Home › Forums › Effecting change and the roles of the subject teachers and teacher-librarians / librarians in inquiry › Academic school librarians › Reply To: Academic school librarians
Thank you, Blanche, for this profound insight into the nature of what we do, or are supposed to be doing.
From Jacques Ellul I learned that history is the consequence of ideas.
So where, and at what point in the history of American school libraries, did the idea of the school librarian as essentially an academic librarian emerge from (or is this worded too strongly)?
And was it then the school librarian as academic librarian who gave shape to the school library as academic library through what they did? Or did the demands of the school library as academic library give shape to the school librarian as academic librarian?
Crucially, how then does the education and training of the school librarian as academic librarian come about? For example, you mentioned in your email to me that Peggy Sullivan was able to join you for the Louisville Symposium on 14 November, and that she was the first full-time faculty member hired to build a program for school librarians at the University of Pittsburgh. When was this, and were programs for school librarians in place at other universities by then, and were these programs for school librarians as academic librarians, or did that develop later?
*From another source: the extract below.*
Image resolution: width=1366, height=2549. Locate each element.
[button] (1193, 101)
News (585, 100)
I ask these many questions because we find ourselves in a moment when the idea that will produce the next chapter in our history of school libraries is emerging, and my great concern is that not all ideas about school libraries will produce a history that actually includes school libraries.
Furthermore, I am more convinced than I have ever been that the central idea upon which the future of our history of school libraries rests, and around which all other ideas about the school library must cohere, is the idea of the school librarian as academic librarian.
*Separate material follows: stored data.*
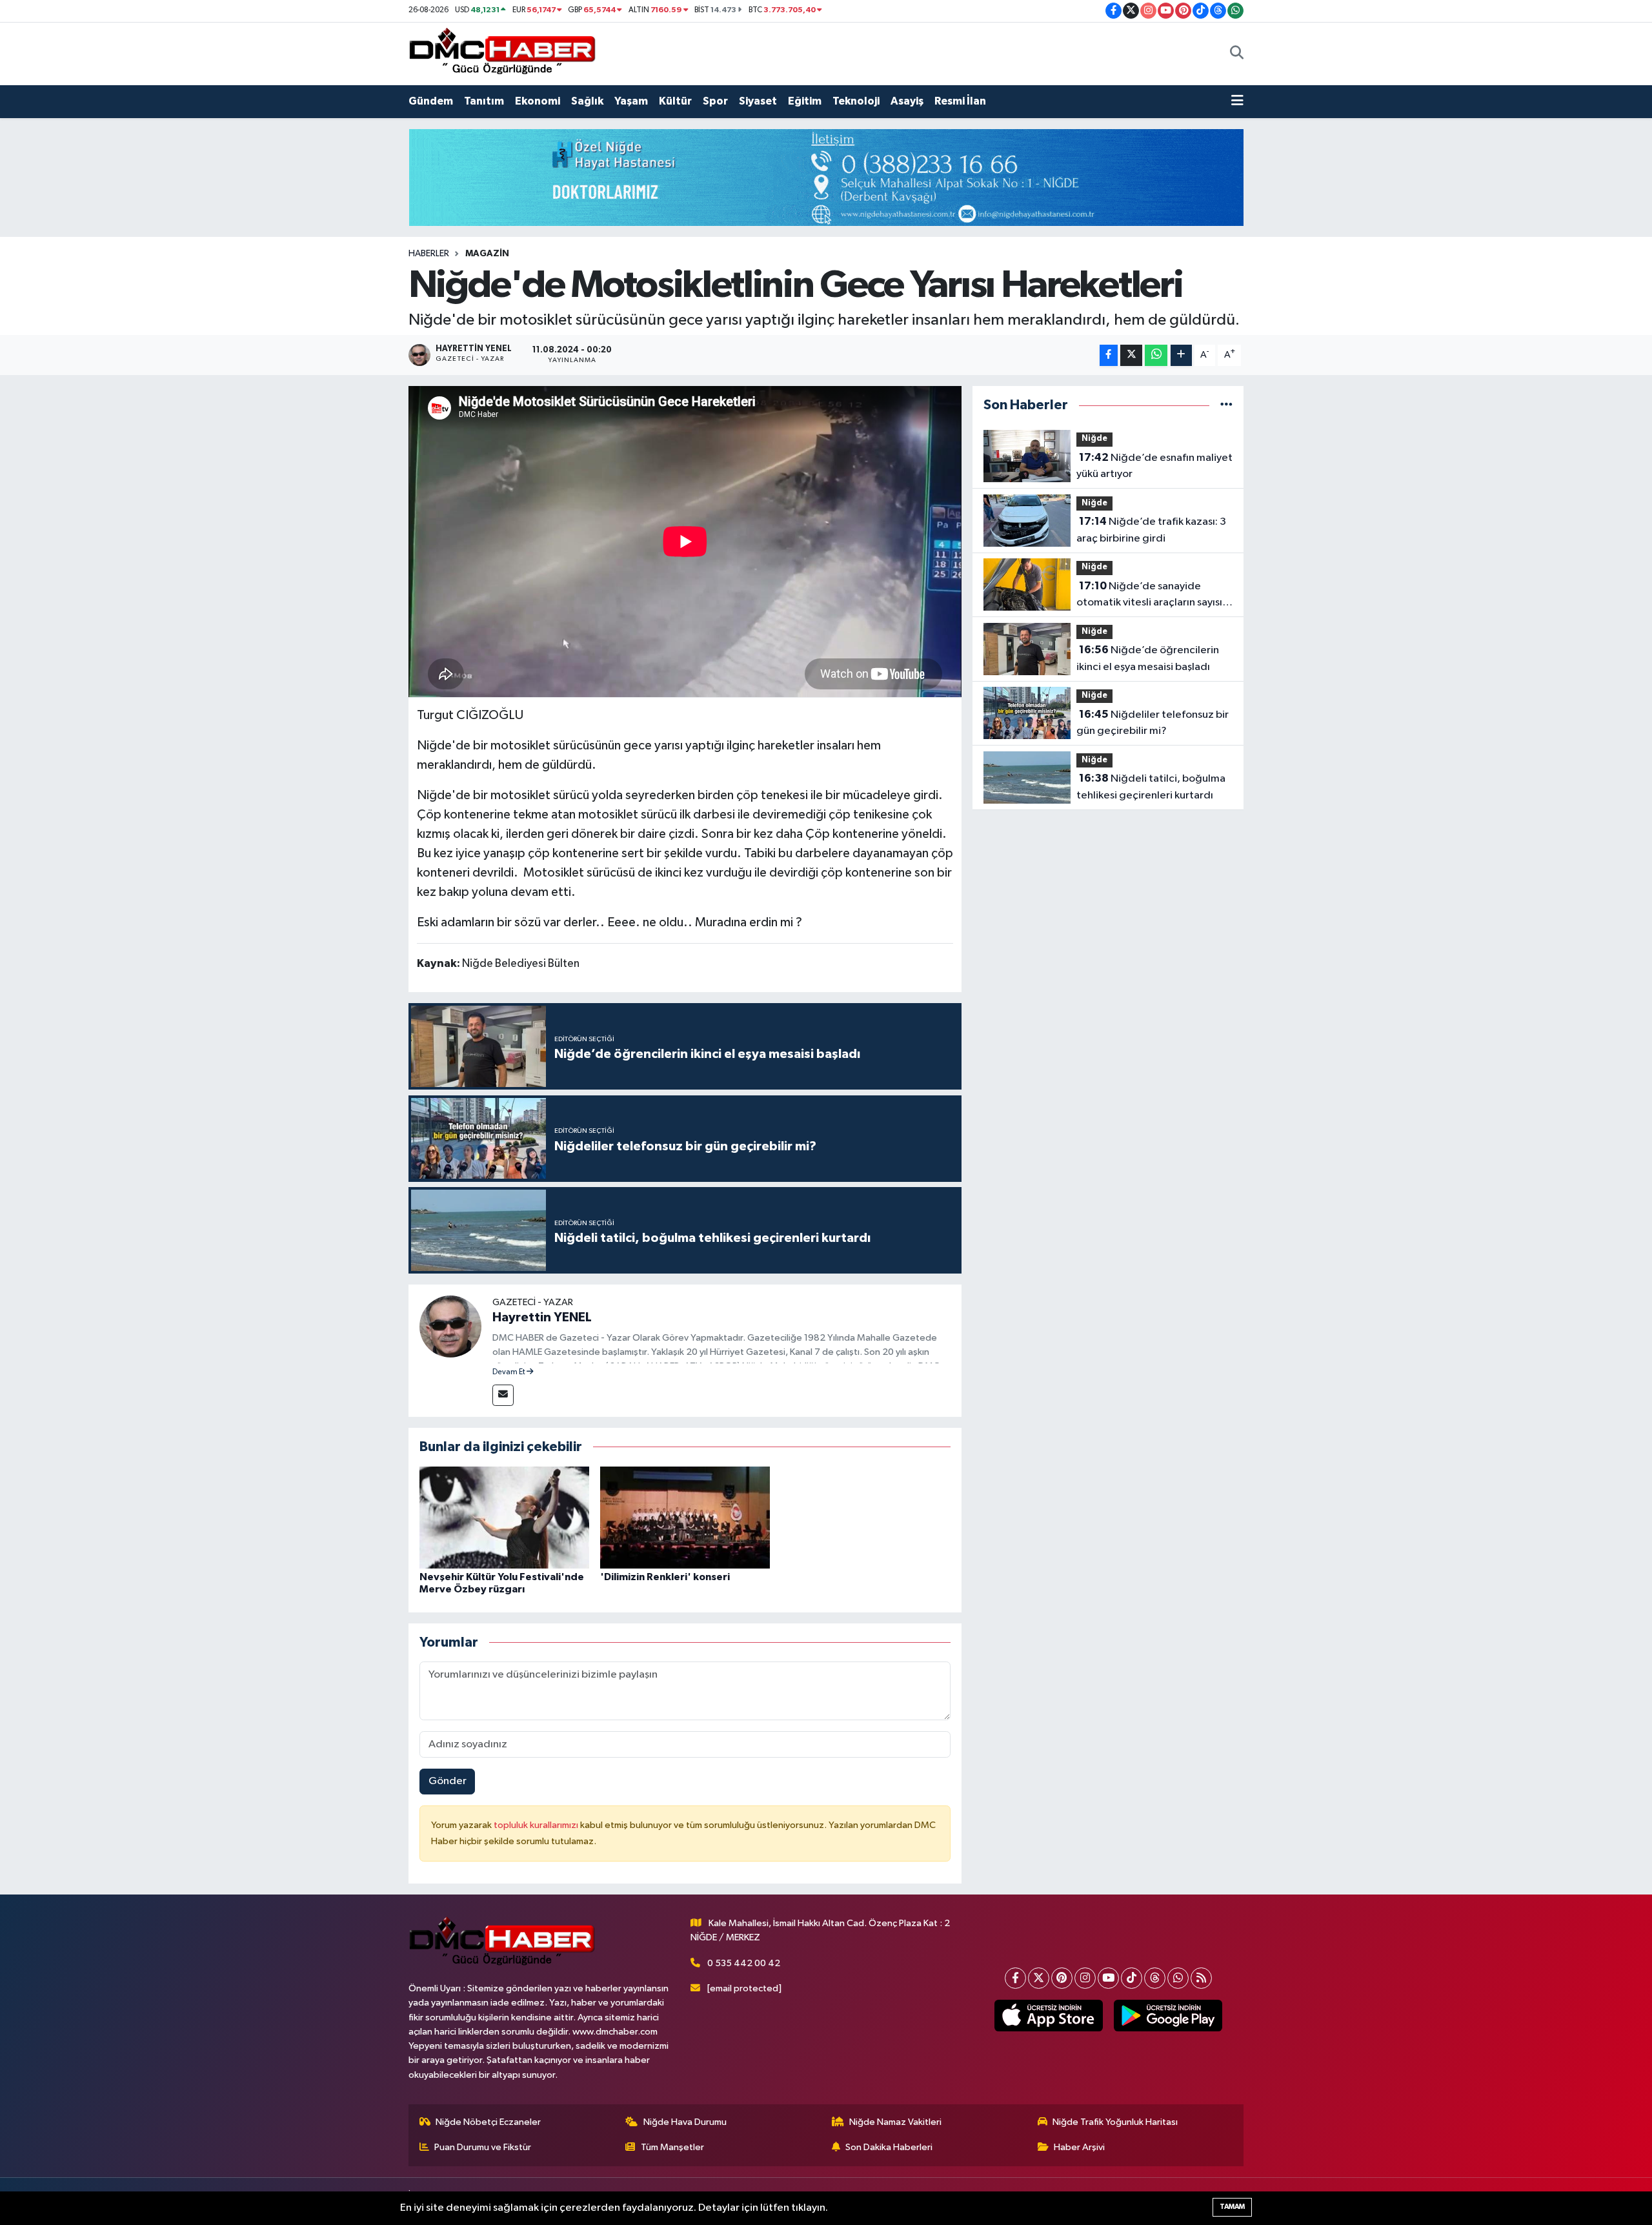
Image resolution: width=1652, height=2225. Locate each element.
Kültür (675, 101)
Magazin (487, 253)
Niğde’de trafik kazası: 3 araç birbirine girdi (1151, 530)
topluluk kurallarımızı (537, 1825)
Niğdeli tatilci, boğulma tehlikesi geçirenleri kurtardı (1150, 787)
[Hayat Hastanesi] (826, 177)
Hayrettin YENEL (542, 1317)
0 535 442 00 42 (743, 1963)
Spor (715, 101)
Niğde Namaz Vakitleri (895, 2122)
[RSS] (1201, 1978)
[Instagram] (1085, 1978)
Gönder (447, 1781)
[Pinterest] (1062, 1978)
Finally, a confession … I recently got hold of School Librarianship: Past, Present, and Future (Alman, 2017), which includes a chapter on the development of school libraries in the United States (Weeks & Barlow), and I also have your Timeline of School Libraries from the draft of Symposium of the Greats: Wisdom from the Past & A Glimpse into the Future of School Libraries (Loertscher & Woolls, 2019). So, on some level, and given sufficient time, I imagine I could answer some/most/all of these questions for myself, but those answers would lack the insight that comes from your direct and personal experience. Please, therefore, do not take my questions as evidence of laziness.
Darryl
Alman, S. W. (Ed.). (2017). School Librarianship: Past, Present, and Future. Lanham: Rowman & Littlefield.
Loertscher, D. V., & Woolls, B. (Eds.). (2019). Symposium of the Greats: Wisdom from the Past & A Glimpse into the Future of School Libraries. Salt Lake City: Learning Commons Press.